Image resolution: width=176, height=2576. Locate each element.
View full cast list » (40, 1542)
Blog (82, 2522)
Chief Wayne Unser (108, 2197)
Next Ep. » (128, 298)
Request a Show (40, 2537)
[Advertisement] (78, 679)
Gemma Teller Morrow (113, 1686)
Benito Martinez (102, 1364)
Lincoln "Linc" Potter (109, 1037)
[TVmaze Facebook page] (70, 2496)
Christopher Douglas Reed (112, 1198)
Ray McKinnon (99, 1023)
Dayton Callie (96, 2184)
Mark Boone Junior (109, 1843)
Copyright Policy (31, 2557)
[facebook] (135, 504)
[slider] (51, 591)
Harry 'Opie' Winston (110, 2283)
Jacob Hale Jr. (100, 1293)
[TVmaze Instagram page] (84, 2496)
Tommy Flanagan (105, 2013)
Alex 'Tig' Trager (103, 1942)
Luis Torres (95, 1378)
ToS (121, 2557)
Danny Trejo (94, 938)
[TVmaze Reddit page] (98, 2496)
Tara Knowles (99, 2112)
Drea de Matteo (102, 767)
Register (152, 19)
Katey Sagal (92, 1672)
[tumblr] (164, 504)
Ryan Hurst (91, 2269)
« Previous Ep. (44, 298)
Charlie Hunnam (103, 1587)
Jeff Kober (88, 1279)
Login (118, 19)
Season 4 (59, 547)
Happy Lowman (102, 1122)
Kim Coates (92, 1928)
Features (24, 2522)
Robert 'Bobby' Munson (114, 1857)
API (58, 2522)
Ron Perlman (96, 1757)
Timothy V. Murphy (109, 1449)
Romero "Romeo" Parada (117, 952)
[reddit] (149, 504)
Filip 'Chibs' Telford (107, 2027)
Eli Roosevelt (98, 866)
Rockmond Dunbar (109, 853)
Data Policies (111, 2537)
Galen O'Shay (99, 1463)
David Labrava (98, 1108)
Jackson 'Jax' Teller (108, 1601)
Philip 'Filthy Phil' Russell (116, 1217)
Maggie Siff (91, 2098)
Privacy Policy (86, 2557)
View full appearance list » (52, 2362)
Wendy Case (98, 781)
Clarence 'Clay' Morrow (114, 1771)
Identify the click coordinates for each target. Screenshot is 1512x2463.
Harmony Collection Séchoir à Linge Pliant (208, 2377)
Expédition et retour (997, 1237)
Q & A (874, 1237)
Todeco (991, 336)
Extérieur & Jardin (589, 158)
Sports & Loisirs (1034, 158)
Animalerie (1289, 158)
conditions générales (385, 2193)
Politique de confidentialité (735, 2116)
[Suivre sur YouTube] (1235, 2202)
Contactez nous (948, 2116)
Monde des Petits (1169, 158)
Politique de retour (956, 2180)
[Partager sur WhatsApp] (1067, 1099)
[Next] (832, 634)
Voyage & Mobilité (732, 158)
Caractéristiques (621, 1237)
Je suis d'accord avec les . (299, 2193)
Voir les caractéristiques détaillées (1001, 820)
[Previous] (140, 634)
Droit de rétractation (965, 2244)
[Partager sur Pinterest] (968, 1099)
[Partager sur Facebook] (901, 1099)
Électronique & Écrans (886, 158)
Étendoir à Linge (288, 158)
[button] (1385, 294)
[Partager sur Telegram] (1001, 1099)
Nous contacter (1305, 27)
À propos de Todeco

Task to complete - Return the data in full, with each line kept exactly as it is.

Written answer -
Image resolution: width=176, height=2576. Locate each element.
View full cast list » (40, 1542)
Blog (82, 2522)
Chief Wayne Unser (108, 2197)
Next Ep. » (128, 298)
Request a Show (40, 2537)
[Advertisement] (78, 679)
Gemma Teller Morrow (113, 1686)
Benito Martinez (102, 1364)
Lincoln "Linc" Potter (109, 1037)
[TVmaze Facebook page] (70, 2496)
Christopher Douglas Reed (112, 1198)
Ray McKinnon (99, 1023)
Dayton Callie (96, 2184)
Mark Boone Junior (109, 1843)
Copyright Policy (31, 2557)
[facebook] (135, 504)
[slider] (51, 591)
Harry 'Opie' Winston (110, 2283)
Jacob Hale Jr. (100, 1293)
[TVmaze Instagram page] (84, 2496)
Tommy Flanagan (105, 2013)
Alex 'Tig' Trager (103, 1942)
Luis Torres (95, 1378)
ToS (121, 2557)
Danny Trejo (94, 938)
[TVmaze Reddit page] (98, 2496)
Tara Knowles (99, 2112)
Drea de Matteo (102, 767)
Register (152, 19)
Katey Sagal (92, 1672)
[tumblr] (164, 504)
Ryan Hurst (91, 2269)
« Previous Ep. (44, 298)
Charlie Hunnam (103, 1587)
Jeff Kober (88, 1279)
Login (118, 19)
Season 4 (59, 547)
Happy Lowman (102, 1122)
Kim Coates (92, 1928)
Features (24, 2522)
Robert 'Bobby' Munson (114, 1857)
API (58, 2522)
Ron Perlman (96, 1757)
Timothy V. Murphy (109, 1449)
Romero "Romeo" Parada (117, 952)
[reddit] (149, 504)
Filip 'Chibs' Telford (107, 2027)
Eli Roosevelt (98, 866)
Rockmond Dunbar (109, 853)
Data Policies (111, 2537)
Galen O'Shay (99, 1463)
David Labrava (98, 1108)
Jackson 'Jax' Teller (108, 1601)
Philip 'Filthy Phil' Russell (116, 1217)
Maggie Siff (91, 2098)
Privacy Policy (86, 2557)
View full appearance list » (52, 2362)
Wendy Case (98, 781)
Clarence 'Clay' Morrow (114, 1771)
Identify the click coordinates for each target. Screenshot is 1512x2463.
Harmony Collection Séchoir à Linge Pliant (208, 2377)
Expédition et retour (997, 1237)
Q & A (874, 1237)
Todeco (991, 336)
Extérieur & Jardin (589, 158)
Sports & Loisirs (1034, 158)
Animalerie (1289, 158)
conditions générales (385, 2193)
Politique de confidentialité (735, 2116)
[Suivre sur YouTube] (1235, 2202)
Contactez nous (948, 2116)
Monde des Petits (1169, 158)
Politique de retour (956, 2180)
[Partager sur WhatsApp] (1067, 1099)
[Next] (832, 634)
Voyage & Mobilité (732, 158)
Caractéristiques (621, 1237)
Je suis d'accord avec les . (299, 2193)
Voir les caractéristiques détaillées (1001, 820)
[Previous] (140, 634)
Droit de rétractation (965, 2244)
[Partager sur Pinterest] (968, 1099)
[Partager sur Facebook] (901, 1099)
Électronique & Écrans (886, 158)
Étendoir à Linge (288, 158)
[button] (1385, 294)
[Partager sur Telegram] (1001, 1099)
Nous contacter (1305, 27)
À propos de Todeco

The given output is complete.